(Pixel coordinate grounding data)
•••••

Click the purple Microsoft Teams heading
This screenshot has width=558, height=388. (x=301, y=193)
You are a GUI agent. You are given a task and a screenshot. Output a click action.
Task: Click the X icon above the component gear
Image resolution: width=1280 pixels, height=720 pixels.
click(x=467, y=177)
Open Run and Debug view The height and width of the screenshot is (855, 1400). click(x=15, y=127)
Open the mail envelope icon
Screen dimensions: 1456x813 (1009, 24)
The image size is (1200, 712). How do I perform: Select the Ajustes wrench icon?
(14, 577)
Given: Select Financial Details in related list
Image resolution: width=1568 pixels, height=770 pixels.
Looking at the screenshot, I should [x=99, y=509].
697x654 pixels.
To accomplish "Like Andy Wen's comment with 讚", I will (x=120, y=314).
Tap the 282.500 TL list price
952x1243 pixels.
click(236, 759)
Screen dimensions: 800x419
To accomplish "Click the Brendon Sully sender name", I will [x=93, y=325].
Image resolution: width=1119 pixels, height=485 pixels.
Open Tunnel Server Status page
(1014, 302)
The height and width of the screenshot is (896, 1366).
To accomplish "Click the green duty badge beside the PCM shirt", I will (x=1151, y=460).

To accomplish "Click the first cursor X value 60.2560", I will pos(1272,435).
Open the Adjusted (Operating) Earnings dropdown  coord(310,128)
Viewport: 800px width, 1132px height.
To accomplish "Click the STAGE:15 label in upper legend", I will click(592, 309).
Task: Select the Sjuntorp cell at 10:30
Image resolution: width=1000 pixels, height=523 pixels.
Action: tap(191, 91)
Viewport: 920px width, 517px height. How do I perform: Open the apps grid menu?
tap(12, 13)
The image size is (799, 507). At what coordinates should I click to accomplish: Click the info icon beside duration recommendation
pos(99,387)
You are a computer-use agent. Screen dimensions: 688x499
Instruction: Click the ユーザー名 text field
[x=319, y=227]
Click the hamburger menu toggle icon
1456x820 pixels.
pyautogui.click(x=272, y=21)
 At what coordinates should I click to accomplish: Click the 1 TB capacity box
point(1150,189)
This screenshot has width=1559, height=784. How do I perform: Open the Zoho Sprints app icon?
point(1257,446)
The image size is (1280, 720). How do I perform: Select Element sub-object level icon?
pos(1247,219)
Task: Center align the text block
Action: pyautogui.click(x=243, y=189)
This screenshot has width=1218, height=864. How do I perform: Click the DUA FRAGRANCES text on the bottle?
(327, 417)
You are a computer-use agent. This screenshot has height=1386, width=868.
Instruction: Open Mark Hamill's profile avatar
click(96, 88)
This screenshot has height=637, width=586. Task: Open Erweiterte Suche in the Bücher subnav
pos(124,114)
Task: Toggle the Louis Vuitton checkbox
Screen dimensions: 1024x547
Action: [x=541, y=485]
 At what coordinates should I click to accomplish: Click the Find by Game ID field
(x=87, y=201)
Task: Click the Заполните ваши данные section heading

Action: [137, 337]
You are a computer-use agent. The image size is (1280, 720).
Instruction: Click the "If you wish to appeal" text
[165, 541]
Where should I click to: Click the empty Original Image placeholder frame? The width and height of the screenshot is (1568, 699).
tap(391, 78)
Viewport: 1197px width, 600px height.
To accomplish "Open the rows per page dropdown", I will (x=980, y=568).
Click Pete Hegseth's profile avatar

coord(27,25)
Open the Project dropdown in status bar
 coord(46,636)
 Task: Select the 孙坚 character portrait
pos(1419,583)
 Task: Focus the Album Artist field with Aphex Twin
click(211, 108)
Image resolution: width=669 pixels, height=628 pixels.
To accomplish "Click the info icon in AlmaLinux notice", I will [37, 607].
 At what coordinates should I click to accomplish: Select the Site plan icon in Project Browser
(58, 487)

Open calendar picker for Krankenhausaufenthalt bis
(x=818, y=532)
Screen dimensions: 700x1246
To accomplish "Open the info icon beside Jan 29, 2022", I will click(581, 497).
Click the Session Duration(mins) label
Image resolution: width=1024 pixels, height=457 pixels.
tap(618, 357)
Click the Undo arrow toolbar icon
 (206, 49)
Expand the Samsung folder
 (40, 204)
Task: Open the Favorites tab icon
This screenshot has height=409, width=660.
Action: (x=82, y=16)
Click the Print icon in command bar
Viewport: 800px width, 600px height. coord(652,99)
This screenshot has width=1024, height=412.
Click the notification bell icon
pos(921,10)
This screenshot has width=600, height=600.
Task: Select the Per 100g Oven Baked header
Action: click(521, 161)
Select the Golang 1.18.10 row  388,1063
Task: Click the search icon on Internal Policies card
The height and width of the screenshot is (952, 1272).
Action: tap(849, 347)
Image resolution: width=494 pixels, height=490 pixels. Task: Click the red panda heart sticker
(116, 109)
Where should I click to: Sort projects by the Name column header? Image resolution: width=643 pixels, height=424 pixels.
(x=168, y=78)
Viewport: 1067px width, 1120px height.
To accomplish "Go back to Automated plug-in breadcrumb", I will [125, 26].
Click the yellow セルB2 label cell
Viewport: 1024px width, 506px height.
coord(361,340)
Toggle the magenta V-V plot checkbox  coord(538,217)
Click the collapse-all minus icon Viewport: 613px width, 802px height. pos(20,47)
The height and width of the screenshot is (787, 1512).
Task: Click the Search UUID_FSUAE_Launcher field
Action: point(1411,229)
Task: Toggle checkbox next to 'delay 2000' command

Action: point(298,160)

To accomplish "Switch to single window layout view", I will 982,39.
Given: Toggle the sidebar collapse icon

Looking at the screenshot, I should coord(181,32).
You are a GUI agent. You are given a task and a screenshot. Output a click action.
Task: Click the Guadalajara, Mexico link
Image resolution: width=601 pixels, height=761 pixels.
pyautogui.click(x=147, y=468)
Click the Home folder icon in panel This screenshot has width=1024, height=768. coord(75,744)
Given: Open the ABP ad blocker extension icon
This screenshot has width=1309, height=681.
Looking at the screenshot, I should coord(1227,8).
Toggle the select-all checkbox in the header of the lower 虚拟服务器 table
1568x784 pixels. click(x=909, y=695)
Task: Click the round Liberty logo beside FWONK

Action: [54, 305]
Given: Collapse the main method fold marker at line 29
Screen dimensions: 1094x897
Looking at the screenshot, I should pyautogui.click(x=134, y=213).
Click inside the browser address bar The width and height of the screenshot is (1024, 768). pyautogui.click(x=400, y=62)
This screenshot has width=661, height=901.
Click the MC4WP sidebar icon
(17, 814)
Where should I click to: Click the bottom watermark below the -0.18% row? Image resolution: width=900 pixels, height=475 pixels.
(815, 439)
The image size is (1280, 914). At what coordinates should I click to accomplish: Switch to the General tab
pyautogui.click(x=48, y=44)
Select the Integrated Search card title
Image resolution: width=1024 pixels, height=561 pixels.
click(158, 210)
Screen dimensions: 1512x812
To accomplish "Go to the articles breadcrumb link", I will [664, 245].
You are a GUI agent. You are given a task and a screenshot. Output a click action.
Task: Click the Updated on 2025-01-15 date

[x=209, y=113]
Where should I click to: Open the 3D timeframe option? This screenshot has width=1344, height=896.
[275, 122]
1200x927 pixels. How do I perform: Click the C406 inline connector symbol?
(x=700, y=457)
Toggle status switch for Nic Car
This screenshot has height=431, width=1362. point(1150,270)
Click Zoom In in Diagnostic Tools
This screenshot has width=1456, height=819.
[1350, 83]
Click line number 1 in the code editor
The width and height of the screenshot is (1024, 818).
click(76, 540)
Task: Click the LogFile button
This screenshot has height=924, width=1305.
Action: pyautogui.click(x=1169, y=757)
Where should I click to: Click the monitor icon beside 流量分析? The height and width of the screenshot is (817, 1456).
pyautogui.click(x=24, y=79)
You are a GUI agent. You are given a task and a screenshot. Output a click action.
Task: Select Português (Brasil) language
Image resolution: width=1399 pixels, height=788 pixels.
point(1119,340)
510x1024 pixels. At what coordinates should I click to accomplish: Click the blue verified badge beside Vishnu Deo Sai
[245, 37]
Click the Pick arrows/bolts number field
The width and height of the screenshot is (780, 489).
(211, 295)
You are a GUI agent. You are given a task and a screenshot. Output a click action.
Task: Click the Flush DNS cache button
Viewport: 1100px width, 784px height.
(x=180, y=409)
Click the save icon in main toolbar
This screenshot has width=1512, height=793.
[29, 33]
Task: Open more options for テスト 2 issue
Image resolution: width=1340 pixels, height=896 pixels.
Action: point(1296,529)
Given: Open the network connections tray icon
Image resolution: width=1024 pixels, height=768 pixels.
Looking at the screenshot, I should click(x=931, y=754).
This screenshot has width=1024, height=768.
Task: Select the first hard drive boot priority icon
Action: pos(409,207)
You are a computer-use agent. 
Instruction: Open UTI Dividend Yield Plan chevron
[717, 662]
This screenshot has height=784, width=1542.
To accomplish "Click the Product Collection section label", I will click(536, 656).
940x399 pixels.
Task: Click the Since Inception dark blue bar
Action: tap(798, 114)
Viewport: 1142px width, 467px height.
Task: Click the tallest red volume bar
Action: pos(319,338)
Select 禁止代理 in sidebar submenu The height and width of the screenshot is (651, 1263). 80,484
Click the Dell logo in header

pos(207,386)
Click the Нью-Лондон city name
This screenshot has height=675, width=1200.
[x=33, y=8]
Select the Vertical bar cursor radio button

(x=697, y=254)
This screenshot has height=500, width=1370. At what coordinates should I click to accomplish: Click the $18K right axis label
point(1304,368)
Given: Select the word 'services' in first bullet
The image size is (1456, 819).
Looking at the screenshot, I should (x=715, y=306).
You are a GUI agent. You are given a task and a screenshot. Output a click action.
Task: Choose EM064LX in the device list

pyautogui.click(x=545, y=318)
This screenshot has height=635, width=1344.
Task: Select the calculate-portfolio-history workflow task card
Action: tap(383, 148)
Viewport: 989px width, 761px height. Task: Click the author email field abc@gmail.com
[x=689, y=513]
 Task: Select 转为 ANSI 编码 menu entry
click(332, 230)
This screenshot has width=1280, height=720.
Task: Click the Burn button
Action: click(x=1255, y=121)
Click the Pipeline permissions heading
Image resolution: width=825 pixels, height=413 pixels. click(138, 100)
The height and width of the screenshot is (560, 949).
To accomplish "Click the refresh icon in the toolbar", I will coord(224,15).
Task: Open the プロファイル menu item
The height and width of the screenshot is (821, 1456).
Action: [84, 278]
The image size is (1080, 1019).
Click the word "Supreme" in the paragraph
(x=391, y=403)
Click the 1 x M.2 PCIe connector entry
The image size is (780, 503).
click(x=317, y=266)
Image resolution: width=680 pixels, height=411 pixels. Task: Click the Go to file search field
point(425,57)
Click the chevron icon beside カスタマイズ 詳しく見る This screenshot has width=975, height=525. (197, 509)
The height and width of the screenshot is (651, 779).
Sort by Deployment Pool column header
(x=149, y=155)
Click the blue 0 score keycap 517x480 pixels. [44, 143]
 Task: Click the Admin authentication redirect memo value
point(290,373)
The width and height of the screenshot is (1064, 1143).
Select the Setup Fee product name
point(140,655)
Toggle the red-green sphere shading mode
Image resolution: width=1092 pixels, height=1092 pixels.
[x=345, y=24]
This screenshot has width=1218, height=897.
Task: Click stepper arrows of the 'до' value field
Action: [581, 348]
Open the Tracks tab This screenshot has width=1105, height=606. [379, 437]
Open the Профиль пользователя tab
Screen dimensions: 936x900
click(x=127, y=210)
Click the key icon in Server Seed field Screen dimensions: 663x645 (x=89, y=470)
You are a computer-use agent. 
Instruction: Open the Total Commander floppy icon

•••••

## Requirement
Return, please, the lines of the data from the first through the line containing "697x654 pixels.", both kept, exactly as they stand and nothing more.

## Written answer
Click the purple Microsoft Teams heading
This screenshot has width=558, height=388. (x=301, y=193)
You are a GUI agent. You are given a task and a screenshot. Output a click action.
Task: Click the X icon above the component gear
Image resolution: width=1280 pixels, height=720 pixels.
click(x=467, y=177)
Open Run and Debug view The height and width of the screenshot is (855, 1400). click(x=15, y=127)
Open the mail envelope icon
Screen dimensions: 1456x813 (1009, 24)
The image size is (1200, 712). How do I perform: Select the Ajustes wrench icon?
(14, 577)
Given: Select Financial Details in related list
Image resolution: width=1568 pixels, height=770 pixels.
Looking at the screenshot, I should [x=99, y=509].
697x654 pixels.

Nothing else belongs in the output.